* Excerpted records
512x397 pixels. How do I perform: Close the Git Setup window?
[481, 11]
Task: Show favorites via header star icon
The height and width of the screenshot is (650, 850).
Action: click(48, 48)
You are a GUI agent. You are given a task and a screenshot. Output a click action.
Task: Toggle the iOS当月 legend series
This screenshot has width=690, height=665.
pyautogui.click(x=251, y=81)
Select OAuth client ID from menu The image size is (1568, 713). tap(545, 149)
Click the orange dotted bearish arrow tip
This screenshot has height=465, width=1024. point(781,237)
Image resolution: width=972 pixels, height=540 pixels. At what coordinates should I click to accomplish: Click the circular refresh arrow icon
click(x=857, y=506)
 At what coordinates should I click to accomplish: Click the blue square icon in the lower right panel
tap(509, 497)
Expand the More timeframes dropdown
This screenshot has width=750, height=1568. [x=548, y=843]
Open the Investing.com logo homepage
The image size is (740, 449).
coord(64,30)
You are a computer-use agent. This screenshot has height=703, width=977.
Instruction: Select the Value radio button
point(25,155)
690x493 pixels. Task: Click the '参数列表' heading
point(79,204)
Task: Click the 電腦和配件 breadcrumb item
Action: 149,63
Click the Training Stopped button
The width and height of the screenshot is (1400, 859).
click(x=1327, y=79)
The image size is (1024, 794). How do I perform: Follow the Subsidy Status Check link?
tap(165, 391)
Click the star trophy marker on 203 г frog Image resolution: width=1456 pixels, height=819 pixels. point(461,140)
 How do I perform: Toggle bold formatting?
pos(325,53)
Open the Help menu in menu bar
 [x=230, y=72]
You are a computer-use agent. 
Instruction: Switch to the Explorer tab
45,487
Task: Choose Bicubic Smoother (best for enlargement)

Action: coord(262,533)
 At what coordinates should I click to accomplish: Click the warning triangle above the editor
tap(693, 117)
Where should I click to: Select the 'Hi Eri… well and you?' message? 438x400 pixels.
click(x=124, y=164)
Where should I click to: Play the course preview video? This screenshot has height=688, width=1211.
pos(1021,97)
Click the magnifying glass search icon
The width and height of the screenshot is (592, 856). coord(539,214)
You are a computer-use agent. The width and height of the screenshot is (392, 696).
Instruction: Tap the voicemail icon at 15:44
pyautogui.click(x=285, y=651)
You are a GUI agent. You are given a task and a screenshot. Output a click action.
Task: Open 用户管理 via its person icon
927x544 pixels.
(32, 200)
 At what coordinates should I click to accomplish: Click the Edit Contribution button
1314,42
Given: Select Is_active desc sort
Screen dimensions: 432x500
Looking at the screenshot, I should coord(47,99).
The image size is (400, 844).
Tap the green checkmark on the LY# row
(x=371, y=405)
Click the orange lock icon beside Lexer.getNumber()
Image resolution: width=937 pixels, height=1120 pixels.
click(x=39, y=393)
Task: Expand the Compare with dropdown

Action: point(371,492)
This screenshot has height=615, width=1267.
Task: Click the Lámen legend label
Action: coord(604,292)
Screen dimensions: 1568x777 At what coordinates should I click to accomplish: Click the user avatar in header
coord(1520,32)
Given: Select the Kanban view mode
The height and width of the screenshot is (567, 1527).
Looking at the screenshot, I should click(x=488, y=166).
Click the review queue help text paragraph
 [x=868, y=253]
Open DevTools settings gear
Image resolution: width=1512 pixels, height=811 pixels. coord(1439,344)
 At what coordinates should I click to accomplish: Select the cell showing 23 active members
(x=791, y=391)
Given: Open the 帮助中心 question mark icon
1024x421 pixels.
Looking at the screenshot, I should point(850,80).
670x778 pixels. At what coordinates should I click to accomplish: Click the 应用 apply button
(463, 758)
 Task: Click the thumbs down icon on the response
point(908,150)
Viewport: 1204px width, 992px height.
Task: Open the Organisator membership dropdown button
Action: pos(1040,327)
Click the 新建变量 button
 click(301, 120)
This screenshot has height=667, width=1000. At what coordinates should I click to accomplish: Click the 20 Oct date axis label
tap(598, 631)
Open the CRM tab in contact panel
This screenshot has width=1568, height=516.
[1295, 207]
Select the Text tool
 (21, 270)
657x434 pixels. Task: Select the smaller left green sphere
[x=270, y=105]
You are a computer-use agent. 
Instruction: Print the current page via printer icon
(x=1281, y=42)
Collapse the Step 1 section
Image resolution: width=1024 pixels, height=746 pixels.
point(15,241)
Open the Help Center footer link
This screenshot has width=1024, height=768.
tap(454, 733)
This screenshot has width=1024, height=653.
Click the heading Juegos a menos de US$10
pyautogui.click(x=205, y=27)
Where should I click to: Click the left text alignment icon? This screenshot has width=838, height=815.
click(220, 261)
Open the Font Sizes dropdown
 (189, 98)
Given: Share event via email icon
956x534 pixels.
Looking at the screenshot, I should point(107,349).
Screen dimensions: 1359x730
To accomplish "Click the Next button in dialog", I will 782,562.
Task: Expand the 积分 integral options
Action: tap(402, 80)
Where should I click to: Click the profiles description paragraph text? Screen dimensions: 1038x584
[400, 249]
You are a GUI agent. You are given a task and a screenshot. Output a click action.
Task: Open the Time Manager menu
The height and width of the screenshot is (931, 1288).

* Assigned task
The data above is to be returned exactly, with nothing altered.

* Result of the task
512x397 pixels. How do I perform: Close the Git Setup window?
[481, 11]
Task: Show favorites via header star icon
The height and width of the screenshot is (650, 850).
Action: click(48, 48)
You are a GUI agent. You are given a task and a screenshot. Output a click action.
Task: Toggle the iOS当月 legend series
This screenshot has width=690, height=665.
pyautogui.click(x=251, y=81)
Select OAuth client ID from menu The image size is (1568, 713). tap(545, 149)
Click the orange dotted bearish arrow tip
This screenshot has height=465, width=1024. point(781,237)
Image resolution: width=972 pixels, height=540 pixels. At what coordinates should I click to accomplish: Click the circular refresh arrow icon
click(x=857, y=506)
 At what coordinates should I click to accomplish: Click the blue square icon in the lower right panel
tap(509, 497)
Expand the More timeframes dropdown
This screenshot has width=750, height=1568. [x=548, y=843]
Open the Investing.com logo homepage
The image size is (740, 449).
coord(64,30)
You are a computer-use agent. This screenshot has height=703, width=977.
Instruction: Select the Value radio button
point(25,155)
690x493 pixels. Task: Click the '参数列表' heading
point(79,204)
Task: Click the 電腦和配件 breadcrumb item
Action: 149,63
Click the Training Stopped button
The width and height of the screenshot is (1400, 859).
click(x=1327, y=79)
The image size is (1024, 794). How do I perform: Follow the Subsidy Status Check link?
tap(165, 391)
Click the star trophy marker on 203 г frog Image resolution: width=1456 pixels, height=819 pixels. point(461,140)
 How do I perform: Toggle bold formatting?
pos(325,53)
Open the Help menu in menu bar
 [x=230, y=72]
You are a computer-use agent. 
Instruction: Switch to the Explorer tab
45,487
Task: Choose Bicubic Smoother (best for enlargement)

Action: coord(262,533)
 At what coordinates should I click to accomplish: Click the warning triangle above the editor
tap(693, 117)
Where should I click to: Select the 'Hi Eri… well and you?' message? 438x400 pixels.
click(x=124, y=164)
Where should I click to: Play the course preview video? This screenshot has height=688, width=1211.
pos(1021,97)
Click the magnifying glass search icon
The width and height of the screenshot is (592, 856). coord(539,214)
You are a computer-use agent. The width and height of the screenshot is (392, 696).
Instruction: Tap the voicemail icon at 15:44
pyautogui.click(x=285, y=651)
You are a GUI agent. You are given a task and a screenshot. Output a click action.
Task: Open 用户管理 via its person icon
927x544 pixels.
(32, 200)
 At what coordinates should I click to accomplish: Click the Edit Contribution button
1314,42
Given: Select Is_active desc sort
Screen dimensions: 432x500
Looking at the screenshot, I should coord(47,99).
The image size is (400, 844).
Tap the green checkmark on the LY# row
(x=371, y=405)
Click the orange lock icon beside Lexer.getNumber()
Image resolution: width=937 pixels, height=1120 pixels.
click(x=39, y=393)
Task: Expand the Compare with dropdown

Action: point(371,492)
This screenshot has height=615, width=1267.
Task: Click the Lámen legend label
Action: coord(604,292)
Screen dimensions: 1568x777 At what coordinates should I click to accomplish: Click the user avatar in header
coord(1520,32)
Given: Select the Kanban view mode
The height and width of the screenshot is (567, 1527).
Looking at the screenshot, I should click(x=488, y=166).
Click the review queue help text paragraph
 [x=868, y=253]
Open DevTools settings gear
Image resolution: width=1512 pixels, height=811 pixels. coord(1439,344)
 At what coordinates should I click to accomplish: Select the cell showing 23 active members
(x=791, y=391)
Given: Open the 帮助中心 question mark icon
1024x421 pixels.
Looking at the screenshot, I should point(850,80).
670x778 pixels. At what coordinates should I click to accomplish: Click the 应用 apply button
(463, 758)
 Task: Click the thumbs down icon on the response
point(908,150)
Viewport: 1204px width, 992px height.
Task: Open the Organisator membership dropdown button
Action: pos(1040,327)
Click the 新建变量 button
 click(301, 120)
This screenshot has height=667, width=1000. At what coordinates should I click to accomplish: Click the 20 Oct date axis label
tap(598, 631)
Open the CRM tab in contact panel
This screenshot has width=1568, height=516.
[1295, 207]
Select the Text tool
 (21, 270)
657x434 pixels. Task: Select the smaller left green sphere
[x=270, y=105]
You are a computer-use agent. 
Instruction: Print the current page via printer icon
(x=1281, y=42)
Collapse the Step 1 section
Image resolution: width=1024 pixels, height=746 pixels.
point(15,241)
Open the Help Center footer link
This screenshot has width=1024, height=768.
tap(454, 733)
This screenshot has width=1024, height=653.
Click the heading Juegos a menos de US$10
pyautogui.click(x=205, y=27)
Where should I click to: Click the left text alignment icon? This screenshot has width=838, height=815.
click(220, 261)
Open the Font Sizes dropdown
 (189, 98)
Given: Share event via email icon
956x534 pixels.
Looking at the screenshot, I should point(107,349).
Screen dimensions: 1359x730
To accomplish "Click the Next button in dialog", I will 782,562.
Task: Expand the 积分 integral options
Action: tap(402, 80)
Where should I click to: Click the profiles description paragraph text? Screen dimensions: 1038x584
[400, 249]
You are a GUI agent. You are given a task and a screenshot. Output a click action.
Task: Open the Time Manager menu
The height and width of the screenshot is (931, 1288).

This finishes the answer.